Analog and mixed-signal chipmaker Texas Instruments will invest more than $60 billion across seven U.S. semiconductor fabs to expand domestic manufacturing capacity for applications ranging from automotive to smartphones to data centers.
The investment comes as semiconductor manufacturing investment is growing again in the U.S. after a pause by the current Trump Administration of funding through the CHIPS and Science Act. TI’s investment follows a planned $200 billion strategic expansion and fab projects from Micron Technology and a $16 billion investment from pure-play foundry GlobalFoundries.
TI said the manufacturing mega-sites that will be located in Texas and Utah will support more than 60,000 U.S. jobs and the company will supply chips to leading vendors like Apple, Ford, Medtronic, Nvidia and SpaceX.
Fab investment
TI said the expansion will include building and ramping seven, large-scale, connected fabs. These fabs will be in Sherman and Richardson, Texas, as well as Lehi, Utah.
All three facilities will manufacture millions of domestically made semiconductors daily.

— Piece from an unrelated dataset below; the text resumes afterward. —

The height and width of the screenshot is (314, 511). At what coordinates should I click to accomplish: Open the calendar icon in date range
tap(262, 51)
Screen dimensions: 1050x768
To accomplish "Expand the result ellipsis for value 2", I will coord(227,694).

The Sherman fab, dubbed SM1, is the first new fab in Sherman that will begin initial production later this year after breaking ground three years ago. SM2, the second fab at the Sherman location, has completed construction of the exterior shell. TI said it has started incremental investment plans for two additional fabs, SM3 and SM4, to meet future demand and secure America’s semiconductor supply chain.

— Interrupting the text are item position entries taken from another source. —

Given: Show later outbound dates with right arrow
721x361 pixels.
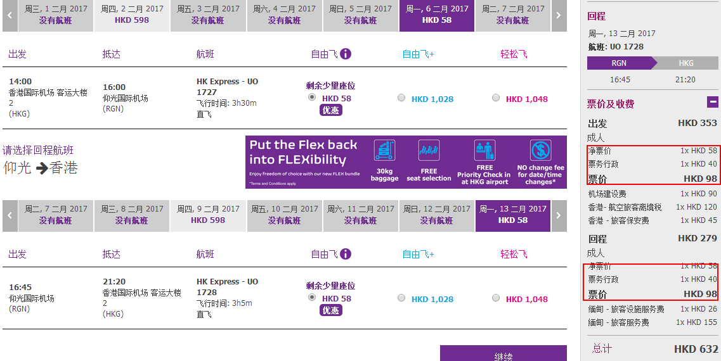Looking at the screenshot, I should click(559, 16).
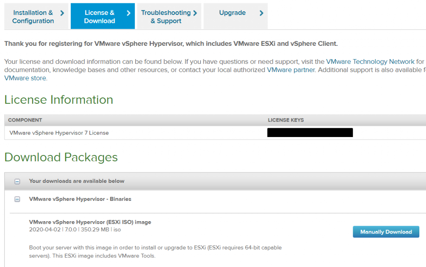Click the arrow icon on Troubleshooting & Support tab
The width and height of the screenshot is (426, 267).
click(x=195, y=12)
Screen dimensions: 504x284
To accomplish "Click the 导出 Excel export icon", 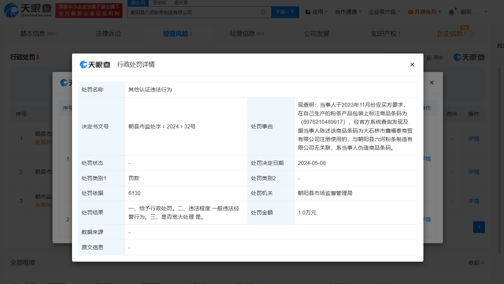I will point(429,57).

An employee at one of Texas Instruments’ 300mm semiconductor fabs in Sherman, Texas. TI plans to expand many fabs and build new fabs as part of its $60 billion investment. Source: Texas Instruments
At the Richardson, Texas, location, TI’s second fab, dubbed RFAB2, is ramping to full production and will build on RFAB1, what TI calls the first 300 mm analog fab.
Finally, at the Lehi, Utah, location, LFAB1 is ramping with a 300 mm wafer fab and construction is underway on LFAB2 that will be connected to the first fab.

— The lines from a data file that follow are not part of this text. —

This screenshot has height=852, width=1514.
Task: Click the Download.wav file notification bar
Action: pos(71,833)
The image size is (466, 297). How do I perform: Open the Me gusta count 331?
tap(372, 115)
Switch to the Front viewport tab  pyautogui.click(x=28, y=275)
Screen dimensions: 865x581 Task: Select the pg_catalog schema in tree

Last year, TI was granted $1.6 billion in direct funding to fuel the construction of three 300 mm fabs in the U.S. through the CHIPS Act.
Why it matters
Since COVID-19, the U.S., along with other regions like Europe and Japan, has been embarked on an effort to bring back semiconductor manufacturing domestically. This was partially in response to the major chip shortage that the pandemic caused but also partially because COVID showed how aggregating chip manufacturing in a few geographic locations — specifically Taiwan, Korea and China — could be devastating to the supply chain. Particularly if a geopolitical event happens or, in the case of COVID, a pandemic forces the population to shelter in place and workplaces are closed.
The idea is that if the semiconductor supply chain is more diversified, it will be more resilient and better able to withstand these types of issues. The revenue generated from reshoring chip manufacturing back in the U.S. isn’t a bad thing either.
The CHIPS and Science Act was the first major law to start direct funding for these types of semiconductor manufacturing reshoring efforts, including new fabs being constructed by TSMC, GF, Samsung, Micron, TI, Intel and more in the U.S.
While the Trump Administration is renegotiating some of the CHIPS Act funding, the reshoring of semiconductor manufacturing is continuing.